By late 1972, Deep Throat had become so mainstream that a joke about the movie even found its way into the act of show business dinosaur Bob Hope: “I thought [Deep Throat] was about giraffes.” Eager to see what the fuss was about but wary of going alone to a toilet bowl theater, Kael asked writer Charles Simmons to accompany her. (There’s a thinly fictionalized account of their adventure in his novel Wrinkles.) What did she make of it? She spoke to Francis Davis in 2001: “I didn’t think it was good, but I very badly wanted to write about it … I think half of the reason that people become interested in movies in the first place is sex and dating and everything connected with eroticism on the screen. And I felt that not to deal with all of that … was to shirk part of what’s involved in being a movie critic.” But shirk it she’d have to. With Deep Throat, the irresistible force of Kael had met the immovable object of Shawn and something had to give. In this instance, she did. The review never appeared.

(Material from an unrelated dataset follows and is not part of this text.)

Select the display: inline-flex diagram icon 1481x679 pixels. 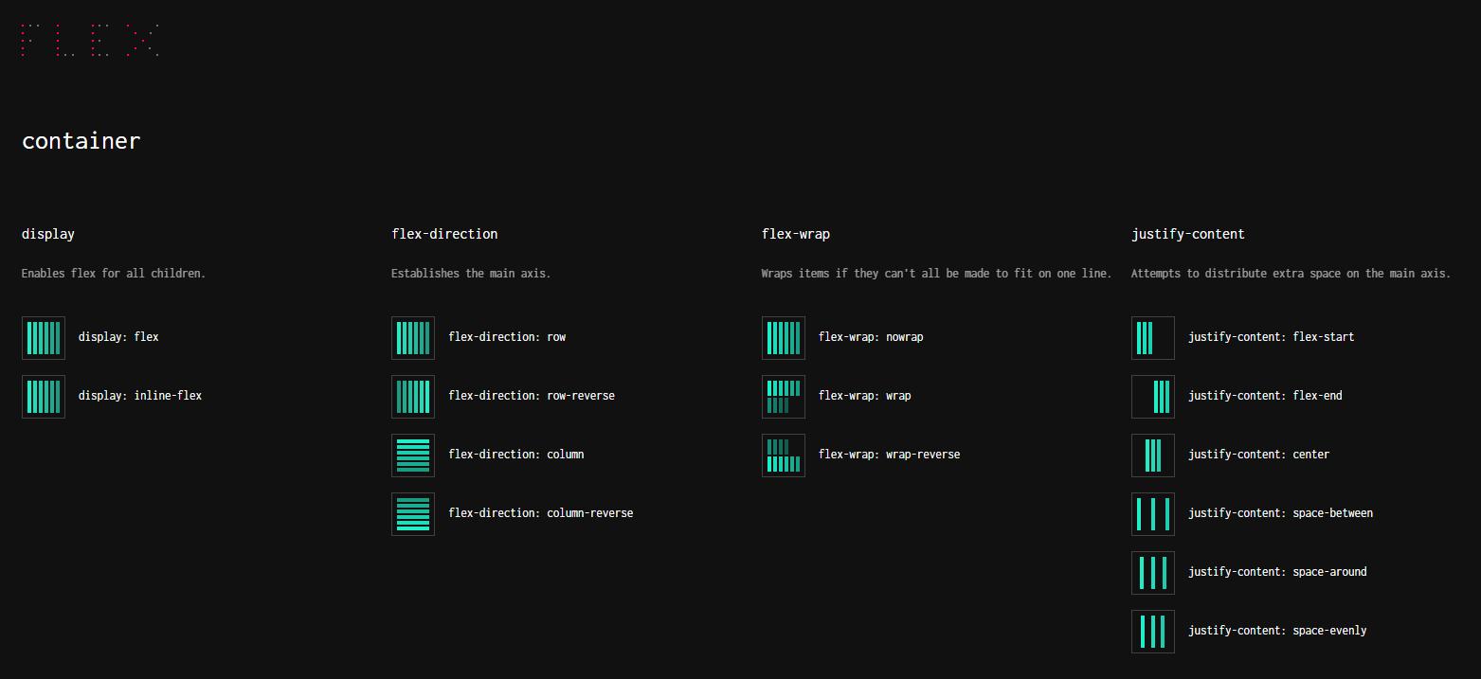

Or did it? Critic Armond White has suggested that Kael’s review of Deep Throat was buried inside her review of Last Tango in Paris, released in the same year and every bit as interested in the libidinal. “The movie breakthrough has finally come,” she wrote rapturously in the Oct. 28, 1972, issue. “Exploitation films have been supplying mechanized sex—sex as physical stimulant but without any passion or emotional violence. The sex in Last Tango in Paris expresses the characters’ drives … Bertolucci and Brando have altered the face of an art form.” Deeply buried, maybe, but it’s there.
Backed into a corner by the hidebound sensibility of The New Yorker’s editors, Kael, it seems, did what Hollywood writers had done decades before under the righteous gaze of the Hayes Office: she got devious, sneaky, found a way to say what she wanted to say without saying it. It was a long and illustrious tradition she was joining. When Bogart told Bacall in 1946’s The Big Sleep that she had “a touch of class” but that he didn’t know how far she could go, and she responded with, “A lot depends on who’s in the saddle,” everybody in the theater over 12 understood it wasn’t horses they were talking about.